Maybe I should concentrate on that, I decided and, having dealt with smudged mascara, I reapplied the red lipstick that Sophie had picked out for me. It was something I'd never tried before. I'd always thought redheads should avoid wearing bright red. Clearly I was wrong. That, at least, had been a big success.

Cal was ready to go in his long dark overcoat when I finally emerged from the cloakroom. He just looked at me for a moment and I thought he was going to say something. Whatever it was, he bit it back; I know he did because I saw his jaw tighten before he turned abruptly away and opened the front door, standing well back to give me plenty of room to get through it without brushing against him.

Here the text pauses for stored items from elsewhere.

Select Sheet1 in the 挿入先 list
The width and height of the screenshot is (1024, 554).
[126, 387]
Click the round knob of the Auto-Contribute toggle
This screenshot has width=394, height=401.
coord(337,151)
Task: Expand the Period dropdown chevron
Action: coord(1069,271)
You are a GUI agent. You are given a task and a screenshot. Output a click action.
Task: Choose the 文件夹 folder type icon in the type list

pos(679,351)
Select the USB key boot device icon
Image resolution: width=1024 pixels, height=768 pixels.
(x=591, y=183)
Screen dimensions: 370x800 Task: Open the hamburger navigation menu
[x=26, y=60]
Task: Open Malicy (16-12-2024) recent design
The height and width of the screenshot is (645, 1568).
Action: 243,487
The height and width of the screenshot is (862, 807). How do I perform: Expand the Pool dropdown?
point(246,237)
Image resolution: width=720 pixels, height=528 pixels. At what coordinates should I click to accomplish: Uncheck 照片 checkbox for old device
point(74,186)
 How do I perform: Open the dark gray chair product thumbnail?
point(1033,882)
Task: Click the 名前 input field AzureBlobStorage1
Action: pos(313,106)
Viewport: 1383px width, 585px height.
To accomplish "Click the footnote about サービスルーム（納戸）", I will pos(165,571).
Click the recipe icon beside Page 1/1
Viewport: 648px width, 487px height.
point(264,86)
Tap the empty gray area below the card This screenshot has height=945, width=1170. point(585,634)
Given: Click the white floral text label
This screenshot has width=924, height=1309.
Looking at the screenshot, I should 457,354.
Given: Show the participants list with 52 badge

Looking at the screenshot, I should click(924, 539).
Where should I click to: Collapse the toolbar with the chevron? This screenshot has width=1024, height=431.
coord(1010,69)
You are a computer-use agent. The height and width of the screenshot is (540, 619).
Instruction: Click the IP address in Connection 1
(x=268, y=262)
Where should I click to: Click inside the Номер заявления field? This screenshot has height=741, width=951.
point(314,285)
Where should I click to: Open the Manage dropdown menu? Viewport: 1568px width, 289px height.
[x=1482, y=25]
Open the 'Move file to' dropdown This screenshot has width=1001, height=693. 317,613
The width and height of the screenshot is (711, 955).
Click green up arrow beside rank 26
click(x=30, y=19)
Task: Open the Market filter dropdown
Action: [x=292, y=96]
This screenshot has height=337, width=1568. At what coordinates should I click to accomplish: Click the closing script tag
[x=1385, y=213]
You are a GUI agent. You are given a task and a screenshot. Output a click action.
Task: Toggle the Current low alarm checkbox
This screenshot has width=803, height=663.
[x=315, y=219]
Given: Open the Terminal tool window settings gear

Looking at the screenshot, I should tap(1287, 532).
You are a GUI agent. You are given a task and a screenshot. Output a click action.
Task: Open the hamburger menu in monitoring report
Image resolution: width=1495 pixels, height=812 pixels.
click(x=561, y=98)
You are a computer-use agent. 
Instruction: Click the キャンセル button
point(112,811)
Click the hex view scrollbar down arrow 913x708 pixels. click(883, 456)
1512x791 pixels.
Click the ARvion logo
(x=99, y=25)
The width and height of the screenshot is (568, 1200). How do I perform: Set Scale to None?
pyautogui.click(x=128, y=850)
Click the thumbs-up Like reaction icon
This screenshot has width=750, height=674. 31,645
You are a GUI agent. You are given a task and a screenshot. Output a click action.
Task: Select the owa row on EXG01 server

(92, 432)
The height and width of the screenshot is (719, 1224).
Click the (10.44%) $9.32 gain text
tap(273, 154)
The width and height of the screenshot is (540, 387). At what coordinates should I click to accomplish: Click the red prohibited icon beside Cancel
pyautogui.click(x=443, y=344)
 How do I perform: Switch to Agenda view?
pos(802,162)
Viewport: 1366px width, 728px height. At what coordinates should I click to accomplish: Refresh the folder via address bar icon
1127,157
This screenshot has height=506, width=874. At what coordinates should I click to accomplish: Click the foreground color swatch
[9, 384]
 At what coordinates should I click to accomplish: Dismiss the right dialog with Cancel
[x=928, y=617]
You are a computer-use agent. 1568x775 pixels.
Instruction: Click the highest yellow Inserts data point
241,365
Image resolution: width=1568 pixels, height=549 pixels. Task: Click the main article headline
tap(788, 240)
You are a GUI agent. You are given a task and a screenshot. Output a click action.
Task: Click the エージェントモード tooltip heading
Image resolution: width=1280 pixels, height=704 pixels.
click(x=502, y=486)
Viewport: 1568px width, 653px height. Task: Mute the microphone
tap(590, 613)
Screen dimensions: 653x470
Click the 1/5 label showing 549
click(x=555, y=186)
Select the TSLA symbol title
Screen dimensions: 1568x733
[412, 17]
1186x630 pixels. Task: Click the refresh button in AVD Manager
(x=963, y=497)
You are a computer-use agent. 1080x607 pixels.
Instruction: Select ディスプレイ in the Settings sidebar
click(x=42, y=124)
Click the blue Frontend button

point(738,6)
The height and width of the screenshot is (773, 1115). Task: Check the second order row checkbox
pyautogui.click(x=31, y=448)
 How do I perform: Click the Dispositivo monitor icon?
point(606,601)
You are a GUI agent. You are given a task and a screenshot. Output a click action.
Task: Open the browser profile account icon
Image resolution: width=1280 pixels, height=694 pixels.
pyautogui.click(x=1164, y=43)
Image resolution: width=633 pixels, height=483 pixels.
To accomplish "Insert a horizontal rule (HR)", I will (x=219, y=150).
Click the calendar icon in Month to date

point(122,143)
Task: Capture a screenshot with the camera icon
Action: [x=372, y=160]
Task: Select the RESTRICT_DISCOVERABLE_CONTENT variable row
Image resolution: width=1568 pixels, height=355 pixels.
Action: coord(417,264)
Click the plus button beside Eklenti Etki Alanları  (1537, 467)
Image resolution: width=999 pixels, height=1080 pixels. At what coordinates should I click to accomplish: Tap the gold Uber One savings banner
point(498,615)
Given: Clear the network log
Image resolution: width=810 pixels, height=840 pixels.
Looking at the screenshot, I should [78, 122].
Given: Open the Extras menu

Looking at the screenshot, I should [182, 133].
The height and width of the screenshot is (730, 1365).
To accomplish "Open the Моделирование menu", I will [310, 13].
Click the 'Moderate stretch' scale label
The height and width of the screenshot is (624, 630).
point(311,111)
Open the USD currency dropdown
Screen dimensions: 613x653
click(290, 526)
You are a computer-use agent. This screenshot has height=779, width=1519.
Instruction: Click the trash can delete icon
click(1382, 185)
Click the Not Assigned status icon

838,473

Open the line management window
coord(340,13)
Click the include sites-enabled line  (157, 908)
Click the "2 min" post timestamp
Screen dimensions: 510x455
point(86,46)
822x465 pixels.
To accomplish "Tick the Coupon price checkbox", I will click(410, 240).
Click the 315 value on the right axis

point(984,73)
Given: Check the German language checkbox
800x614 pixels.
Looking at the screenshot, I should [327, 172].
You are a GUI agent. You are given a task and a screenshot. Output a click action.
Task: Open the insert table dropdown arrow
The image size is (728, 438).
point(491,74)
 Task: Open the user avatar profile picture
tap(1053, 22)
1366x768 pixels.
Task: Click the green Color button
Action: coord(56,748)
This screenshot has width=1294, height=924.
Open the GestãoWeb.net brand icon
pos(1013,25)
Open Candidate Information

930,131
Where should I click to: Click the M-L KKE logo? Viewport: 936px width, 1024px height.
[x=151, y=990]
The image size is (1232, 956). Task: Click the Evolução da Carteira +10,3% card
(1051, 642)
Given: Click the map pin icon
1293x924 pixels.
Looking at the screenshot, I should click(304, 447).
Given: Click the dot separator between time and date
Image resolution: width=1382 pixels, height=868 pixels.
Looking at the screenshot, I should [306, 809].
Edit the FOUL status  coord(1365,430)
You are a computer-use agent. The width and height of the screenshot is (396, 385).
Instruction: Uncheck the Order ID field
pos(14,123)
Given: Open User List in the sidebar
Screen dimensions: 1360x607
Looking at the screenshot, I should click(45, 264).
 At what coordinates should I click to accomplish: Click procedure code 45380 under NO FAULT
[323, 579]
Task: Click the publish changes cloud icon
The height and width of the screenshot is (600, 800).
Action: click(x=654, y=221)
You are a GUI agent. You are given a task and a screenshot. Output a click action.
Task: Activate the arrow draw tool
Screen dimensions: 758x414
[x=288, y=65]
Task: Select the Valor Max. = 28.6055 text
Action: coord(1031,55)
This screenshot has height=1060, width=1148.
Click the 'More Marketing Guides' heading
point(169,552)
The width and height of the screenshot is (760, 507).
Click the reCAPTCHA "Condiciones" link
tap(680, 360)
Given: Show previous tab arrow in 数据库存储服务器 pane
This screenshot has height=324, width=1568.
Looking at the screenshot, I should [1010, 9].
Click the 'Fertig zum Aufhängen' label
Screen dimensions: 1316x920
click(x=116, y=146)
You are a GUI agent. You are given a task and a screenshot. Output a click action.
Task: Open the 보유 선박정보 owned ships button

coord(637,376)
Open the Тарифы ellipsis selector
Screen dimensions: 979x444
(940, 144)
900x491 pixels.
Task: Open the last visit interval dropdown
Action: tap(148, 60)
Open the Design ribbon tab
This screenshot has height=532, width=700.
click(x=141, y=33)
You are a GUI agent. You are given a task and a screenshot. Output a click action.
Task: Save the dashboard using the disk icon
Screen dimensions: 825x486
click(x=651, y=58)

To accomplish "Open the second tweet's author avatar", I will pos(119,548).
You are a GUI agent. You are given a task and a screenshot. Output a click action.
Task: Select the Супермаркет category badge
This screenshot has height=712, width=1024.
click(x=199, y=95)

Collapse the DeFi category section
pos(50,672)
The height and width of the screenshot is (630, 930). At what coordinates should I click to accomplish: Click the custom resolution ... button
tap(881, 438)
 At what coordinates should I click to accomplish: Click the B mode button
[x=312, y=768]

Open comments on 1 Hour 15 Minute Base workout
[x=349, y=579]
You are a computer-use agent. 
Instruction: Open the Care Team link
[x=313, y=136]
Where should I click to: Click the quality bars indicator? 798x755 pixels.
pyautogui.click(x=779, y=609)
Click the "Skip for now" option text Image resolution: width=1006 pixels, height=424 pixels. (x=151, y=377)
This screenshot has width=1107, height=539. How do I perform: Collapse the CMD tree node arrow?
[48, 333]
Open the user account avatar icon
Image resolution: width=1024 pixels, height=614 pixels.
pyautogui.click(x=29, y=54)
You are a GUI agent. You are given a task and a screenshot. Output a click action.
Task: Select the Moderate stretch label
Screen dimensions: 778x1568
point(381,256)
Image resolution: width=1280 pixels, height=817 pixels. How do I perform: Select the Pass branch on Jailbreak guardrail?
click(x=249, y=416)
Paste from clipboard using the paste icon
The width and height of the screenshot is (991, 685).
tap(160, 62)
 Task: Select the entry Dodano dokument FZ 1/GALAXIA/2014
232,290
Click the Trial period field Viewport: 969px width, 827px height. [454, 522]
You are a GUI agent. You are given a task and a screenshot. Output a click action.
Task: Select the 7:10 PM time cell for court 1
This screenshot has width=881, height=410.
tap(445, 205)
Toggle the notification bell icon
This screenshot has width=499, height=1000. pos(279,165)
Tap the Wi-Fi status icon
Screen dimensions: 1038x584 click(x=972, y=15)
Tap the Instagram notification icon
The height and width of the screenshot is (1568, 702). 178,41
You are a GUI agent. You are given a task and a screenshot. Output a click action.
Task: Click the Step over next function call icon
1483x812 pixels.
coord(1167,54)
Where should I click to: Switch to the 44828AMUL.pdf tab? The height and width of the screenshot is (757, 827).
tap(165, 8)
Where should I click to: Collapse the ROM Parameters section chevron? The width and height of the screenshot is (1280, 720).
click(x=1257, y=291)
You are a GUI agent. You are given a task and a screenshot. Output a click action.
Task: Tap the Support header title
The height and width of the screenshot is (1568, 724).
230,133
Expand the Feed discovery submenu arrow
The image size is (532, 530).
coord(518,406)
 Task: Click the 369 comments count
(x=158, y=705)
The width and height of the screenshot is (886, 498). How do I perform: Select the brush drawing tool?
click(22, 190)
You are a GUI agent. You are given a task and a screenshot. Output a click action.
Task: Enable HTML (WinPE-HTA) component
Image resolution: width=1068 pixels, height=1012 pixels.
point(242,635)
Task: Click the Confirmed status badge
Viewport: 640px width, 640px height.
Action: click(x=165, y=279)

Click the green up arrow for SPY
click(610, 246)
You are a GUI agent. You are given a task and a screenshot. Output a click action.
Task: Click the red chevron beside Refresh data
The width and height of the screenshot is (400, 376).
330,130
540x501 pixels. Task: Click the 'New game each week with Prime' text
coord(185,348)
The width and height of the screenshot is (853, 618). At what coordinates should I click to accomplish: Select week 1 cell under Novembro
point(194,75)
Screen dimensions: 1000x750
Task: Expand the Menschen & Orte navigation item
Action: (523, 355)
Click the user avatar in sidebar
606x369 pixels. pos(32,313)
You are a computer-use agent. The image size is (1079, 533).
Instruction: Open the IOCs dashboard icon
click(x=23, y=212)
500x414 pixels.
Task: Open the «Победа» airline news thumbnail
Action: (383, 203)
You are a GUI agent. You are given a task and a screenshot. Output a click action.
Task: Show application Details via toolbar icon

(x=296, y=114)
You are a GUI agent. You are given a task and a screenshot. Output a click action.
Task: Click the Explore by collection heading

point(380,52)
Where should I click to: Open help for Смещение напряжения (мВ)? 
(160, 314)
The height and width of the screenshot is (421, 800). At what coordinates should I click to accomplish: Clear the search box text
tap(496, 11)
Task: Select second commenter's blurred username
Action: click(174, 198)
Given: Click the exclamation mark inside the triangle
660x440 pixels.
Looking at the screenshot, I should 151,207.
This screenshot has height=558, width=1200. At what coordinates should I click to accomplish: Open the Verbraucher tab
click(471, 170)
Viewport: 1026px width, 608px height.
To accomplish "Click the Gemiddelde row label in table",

‘Where are we going?' I asked, when the silence had gone on too long.

‘What? Oh, just a local place. I booked a table earlier this afternoon. That's why I called you, to ask you if you'd have dinner with me. Before…' He stopped, clearly unwilling to say before
what
. We both knew before
what
.

That wouldn't do. Not if it wasn't going to remain a constant minefield, something to be avoided at all costs. I'd done the quiz, checked the high-scoring answers so that I could learn by my mistakes. No tiger would let something like that fester.

‘BK?' I prompted.

‘What?'

‘Before Kiss,' I said, with what was supposed to be amused laughter. All he had to do, according to the magazine, was laugh along with me and we could remain friends.

Maybe he didn't understand the concept, or maybe I sounded hysterical rather than amused. Or maybe it was just bad luck that the lift came to a halt at that moment and I stepped out into the lobby, carefully avoiding the crack in my new high-heeled shoes and drawing unnecessary attention to them.

I saw him staring at them and said, ‘They're new. Sophie did a great job, don't you think?'

‘Very pretty. But can you walk in them?'

‘I'm going to be in trouble on Monday if I can't.' Then, before he could say it, ‘So, nothing new there.'

‘It's the male staff at Bartlett's who'll be in trouble,' he said enigmatically.

‘How far is “local”?' I asked, ignoring this veiled suggestion that I was intent on laying waste the entire male population of London before retiring to domesticity and Don. I knew my limitations. They'd just been demonstrated most succinctly.

‘Just round the corner.'

Which could mean anything, but I gave him the benefit of the doubt. ‘Then let's go.'

I didn't wait to see if he was following me, but strode out in my apparently dangerous new shoes as if wearing four-inch-heels came to me as naturally as breathing. I'd never tried them before because Don wasn't that tall.

They felt great.

He still beat me to the door, then stood back holding it for a tall, incredibly elegant woman who was on her way in.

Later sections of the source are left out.